Excerpt from a dataset
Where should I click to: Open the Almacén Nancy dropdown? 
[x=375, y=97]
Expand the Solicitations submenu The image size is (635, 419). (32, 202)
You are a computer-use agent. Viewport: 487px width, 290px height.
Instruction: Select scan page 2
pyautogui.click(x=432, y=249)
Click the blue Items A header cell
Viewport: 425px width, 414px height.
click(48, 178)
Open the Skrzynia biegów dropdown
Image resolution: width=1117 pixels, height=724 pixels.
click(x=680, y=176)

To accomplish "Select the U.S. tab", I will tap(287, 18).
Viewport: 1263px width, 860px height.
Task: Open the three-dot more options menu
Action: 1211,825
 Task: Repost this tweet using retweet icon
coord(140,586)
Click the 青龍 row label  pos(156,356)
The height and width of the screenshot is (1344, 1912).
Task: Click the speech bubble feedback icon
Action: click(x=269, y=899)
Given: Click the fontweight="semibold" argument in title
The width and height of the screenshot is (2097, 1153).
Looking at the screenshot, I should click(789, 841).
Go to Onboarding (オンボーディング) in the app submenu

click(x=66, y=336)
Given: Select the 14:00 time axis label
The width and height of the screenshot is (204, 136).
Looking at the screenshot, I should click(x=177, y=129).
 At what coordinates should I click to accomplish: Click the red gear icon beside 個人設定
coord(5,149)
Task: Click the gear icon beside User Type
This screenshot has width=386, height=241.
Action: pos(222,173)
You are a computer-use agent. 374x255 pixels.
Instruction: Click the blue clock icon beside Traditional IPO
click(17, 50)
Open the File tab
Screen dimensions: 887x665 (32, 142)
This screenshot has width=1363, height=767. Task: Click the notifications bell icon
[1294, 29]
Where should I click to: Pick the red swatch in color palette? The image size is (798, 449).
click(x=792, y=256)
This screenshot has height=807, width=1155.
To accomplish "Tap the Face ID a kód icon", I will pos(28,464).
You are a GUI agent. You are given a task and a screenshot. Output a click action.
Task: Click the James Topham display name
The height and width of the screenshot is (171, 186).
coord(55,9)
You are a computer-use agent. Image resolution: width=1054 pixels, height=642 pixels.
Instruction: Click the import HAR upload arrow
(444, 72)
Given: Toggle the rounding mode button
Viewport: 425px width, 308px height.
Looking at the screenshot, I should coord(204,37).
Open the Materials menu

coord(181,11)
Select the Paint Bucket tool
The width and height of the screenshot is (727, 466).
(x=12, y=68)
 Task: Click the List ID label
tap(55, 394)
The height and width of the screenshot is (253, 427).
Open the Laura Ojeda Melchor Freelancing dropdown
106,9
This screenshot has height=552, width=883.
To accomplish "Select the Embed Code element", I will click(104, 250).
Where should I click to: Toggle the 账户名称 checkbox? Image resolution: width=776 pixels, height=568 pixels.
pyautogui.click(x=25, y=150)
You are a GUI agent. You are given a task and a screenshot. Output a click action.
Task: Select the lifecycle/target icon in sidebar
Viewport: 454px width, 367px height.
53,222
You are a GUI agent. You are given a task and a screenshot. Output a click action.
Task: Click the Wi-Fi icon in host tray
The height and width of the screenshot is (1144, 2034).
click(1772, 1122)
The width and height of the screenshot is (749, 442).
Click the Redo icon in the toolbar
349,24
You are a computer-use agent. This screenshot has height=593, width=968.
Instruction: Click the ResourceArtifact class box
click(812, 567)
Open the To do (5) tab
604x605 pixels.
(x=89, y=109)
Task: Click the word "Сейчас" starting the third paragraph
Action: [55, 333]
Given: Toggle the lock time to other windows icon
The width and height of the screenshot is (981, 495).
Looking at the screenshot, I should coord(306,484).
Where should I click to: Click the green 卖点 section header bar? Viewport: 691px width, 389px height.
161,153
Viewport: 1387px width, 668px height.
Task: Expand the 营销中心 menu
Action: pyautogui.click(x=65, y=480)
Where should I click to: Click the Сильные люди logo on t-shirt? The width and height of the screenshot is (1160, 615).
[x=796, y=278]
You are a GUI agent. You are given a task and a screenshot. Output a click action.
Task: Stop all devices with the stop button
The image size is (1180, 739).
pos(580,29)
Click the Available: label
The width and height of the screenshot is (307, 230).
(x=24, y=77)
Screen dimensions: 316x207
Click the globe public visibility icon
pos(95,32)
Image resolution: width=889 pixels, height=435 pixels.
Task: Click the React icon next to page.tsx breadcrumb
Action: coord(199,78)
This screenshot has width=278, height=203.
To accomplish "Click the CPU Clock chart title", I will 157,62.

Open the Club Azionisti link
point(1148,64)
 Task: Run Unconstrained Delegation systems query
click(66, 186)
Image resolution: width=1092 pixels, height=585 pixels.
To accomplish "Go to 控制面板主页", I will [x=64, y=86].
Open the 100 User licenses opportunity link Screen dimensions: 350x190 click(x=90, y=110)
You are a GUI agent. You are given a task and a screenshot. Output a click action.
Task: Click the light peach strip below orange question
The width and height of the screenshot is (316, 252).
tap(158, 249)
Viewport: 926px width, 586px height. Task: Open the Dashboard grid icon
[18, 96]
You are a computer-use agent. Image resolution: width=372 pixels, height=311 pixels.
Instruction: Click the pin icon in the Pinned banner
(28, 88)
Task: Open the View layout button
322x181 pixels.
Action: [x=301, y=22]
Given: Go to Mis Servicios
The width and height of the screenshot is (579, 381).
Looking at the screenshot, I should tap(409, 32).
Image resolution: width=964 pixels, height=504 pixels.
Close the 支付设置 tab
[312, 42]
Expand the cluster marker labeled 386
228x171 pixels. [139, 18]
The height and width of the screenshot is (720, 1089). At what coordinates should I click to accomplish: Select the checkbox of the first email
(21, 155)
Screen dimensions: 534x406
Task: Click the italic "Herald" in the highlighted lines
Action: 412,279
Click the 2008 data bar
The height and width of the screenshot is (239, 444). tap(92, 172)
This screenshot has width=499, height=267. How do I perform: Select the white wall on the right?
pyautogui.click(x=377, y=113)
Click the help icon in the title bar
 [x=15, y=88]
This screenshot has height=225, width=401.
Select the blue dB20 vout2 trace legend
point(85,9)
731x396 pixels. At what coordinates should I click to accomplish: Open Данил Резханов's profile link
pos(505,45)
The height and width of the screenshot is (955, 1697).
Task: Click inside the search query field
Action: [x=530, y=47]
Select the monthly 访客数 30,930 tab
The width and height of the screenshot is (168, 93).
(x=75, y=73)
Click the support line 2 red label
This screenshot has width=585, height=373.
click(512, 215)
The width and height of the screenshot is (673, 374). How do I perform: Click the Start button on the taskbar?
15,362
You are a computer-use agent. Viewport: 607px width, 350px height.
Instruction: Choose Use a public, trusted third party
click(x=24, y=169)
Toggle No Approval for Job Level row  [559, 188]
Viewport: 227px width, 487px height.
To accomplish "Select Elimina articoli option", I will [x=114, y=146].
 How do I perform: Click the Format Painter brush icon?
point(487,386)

▸ Direction
Output, character for character, the stretch of lines from the first one through the line that contains "coord(140,586)", with both ends included.

▸ The answer
Where should I click to: Open the Almacén Nancy dropdown? 
[x=375, y=97]
Expand the Solicitations submenu The image size is (635, 419). (32, 202)
You are a computer-use agent. Viewport: 487px width, 290px height.
Instruction: Select scan page 2
pyautogui.click(x=432, y=249)
Click the blue Items A header cell
Viewport: 425px width, 414px height.
click(48, 178)
Open the Skrzynia biegów dropdown
Image resolution: width=1117 pixels, height=724 pixels.
click(x=680, y=176)

To accomplish "Select the U.S. tab", I will tap(287, 18).
Viewport: 1263px width, 860px height.
Task: Open the three-dot more options menu
Action: 1211,825
 Task: Repost this tweet using retweet icon
coord(140,586)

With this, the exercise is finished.